Slaves and indentured servants had been used in St. Kitts and Nevis to work the islands’ many sugar cane plantations. Slavery was abolished in the British West Indies in 1834. The slaves, of primarily African descent, were given a four year transition period called an “apprenticeship”, after which full freedom was granted. This presented a labor problem for plantation owners and sugar merchants. An additional reduction of the Kittitian work force resulted from several years of a cholera epidemic, which tended to hit the poorer former slave population.
At about the same time, a series of crises erupted in Madeira, a Portuguese island in the north Atlantic Ocean, off the coast of Africa.
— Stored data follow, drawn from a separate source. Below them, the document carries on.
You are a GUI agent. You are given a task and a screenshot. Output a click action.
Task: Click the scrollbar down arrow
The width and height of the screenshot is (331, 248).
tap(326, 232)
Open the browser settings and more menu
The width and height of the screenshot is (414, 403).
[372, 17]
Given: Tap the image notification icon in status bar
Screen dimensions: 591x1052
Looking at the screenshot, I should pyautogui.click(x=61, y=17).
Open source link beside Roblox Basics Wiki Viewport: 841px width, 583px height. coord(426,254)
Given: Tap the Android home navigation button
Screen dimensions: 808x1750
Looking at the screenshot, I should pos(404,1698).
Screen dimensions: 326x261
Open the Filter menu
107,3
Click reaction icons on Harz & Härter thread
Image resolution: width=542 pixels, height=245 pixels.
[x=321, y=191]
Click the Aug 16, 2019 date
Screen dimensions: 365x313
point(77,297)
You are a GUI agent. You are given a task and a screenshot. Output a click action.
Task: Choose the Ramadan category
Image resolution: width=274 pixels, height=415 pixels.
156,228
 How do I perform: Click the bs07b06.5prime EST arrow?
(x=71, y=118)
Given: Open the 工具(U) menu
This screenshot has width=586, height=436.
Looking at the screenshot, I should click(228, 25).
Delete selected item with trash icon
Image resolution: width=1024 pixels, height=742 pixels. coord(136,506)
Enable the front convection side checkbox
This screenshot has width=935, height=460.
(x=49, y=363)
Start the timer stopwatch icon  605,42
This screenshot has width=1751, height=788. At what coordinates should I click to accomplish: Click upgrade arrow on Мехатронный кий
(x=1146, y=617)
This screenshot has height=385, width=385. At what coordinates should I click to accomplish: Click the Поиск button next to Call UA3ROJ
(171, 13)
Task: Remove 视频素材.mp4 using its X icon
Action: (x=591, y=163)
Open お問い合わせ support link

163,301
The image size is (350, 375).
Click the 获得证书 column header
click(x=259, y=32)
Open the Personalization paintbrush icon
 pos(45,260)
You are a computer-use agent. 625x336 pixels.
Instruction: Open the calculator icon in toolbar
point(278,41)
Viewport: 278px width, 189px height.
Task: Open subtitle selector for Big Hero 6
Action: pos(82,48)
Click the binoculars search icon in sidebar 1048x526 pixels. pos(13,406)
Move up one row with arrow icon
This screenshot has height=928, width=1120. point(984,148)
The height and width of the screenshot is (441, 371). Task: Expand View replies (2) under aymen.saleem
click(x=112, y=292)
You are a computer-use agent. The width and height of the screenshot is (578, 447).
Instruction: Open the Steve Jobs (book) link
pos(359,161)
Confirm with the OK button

The Madeirans had experienced a civil war from 1828 to 1834, followed by a devastating potato famine in 1847, known as the “o ana de fome” or “year of hunger”, and finally a series of vine diseases that affected wine production from the 1850s through the 1870s. This led to the emigration of unemployed farm laborers, who looked to the West Indies for employment and a better life.
From 1847 to 1870, about 1,180 Madeirans arrived in St. Kitts. Initially, they did not assimilate with either the white plantation owners or the black laboring class. When their terms of indenture expired however, they tended to remain rather than return to Madeira, often opening small shops in Kittitian towns. They soon became middle class citizens with increased social status.
There are still a number of Madeiran names among the residents of St. Kitts. My husband’s great-great-grandmother was a Cabral, who emigrated to St. Kitts prior to 1868. This Cabral married a planter, and so followed the track of rising status, from hard-working plantation labor to more privileged and economically comfortable landowners.
- Caribbean Migrants: Environment and Human Survival on St. Kitts and Nevis, by Bonham C. Richardson (1983) – Google books
- Madeiran Portuguese Migration to Guyana, St. Vincent, Antigua and Trinidad: A Comparative Overview, by Jo-Anne S. Ferreira (2009), Portuguese Studies Review
- The Cabral name and husband’s occupation as planter was found on a microfilm ordered from the Family Search (LDS Church) library: Basseterre (St Kitts) Civil Registration 1859-1932. The information was listed on the 1868 civil birth record for a daughter of Eliza A. Cabral and her husband John Cannonier. The fact that Eliza was from Madeira was passed down to us by her granddaughter (my husband’s grandmother).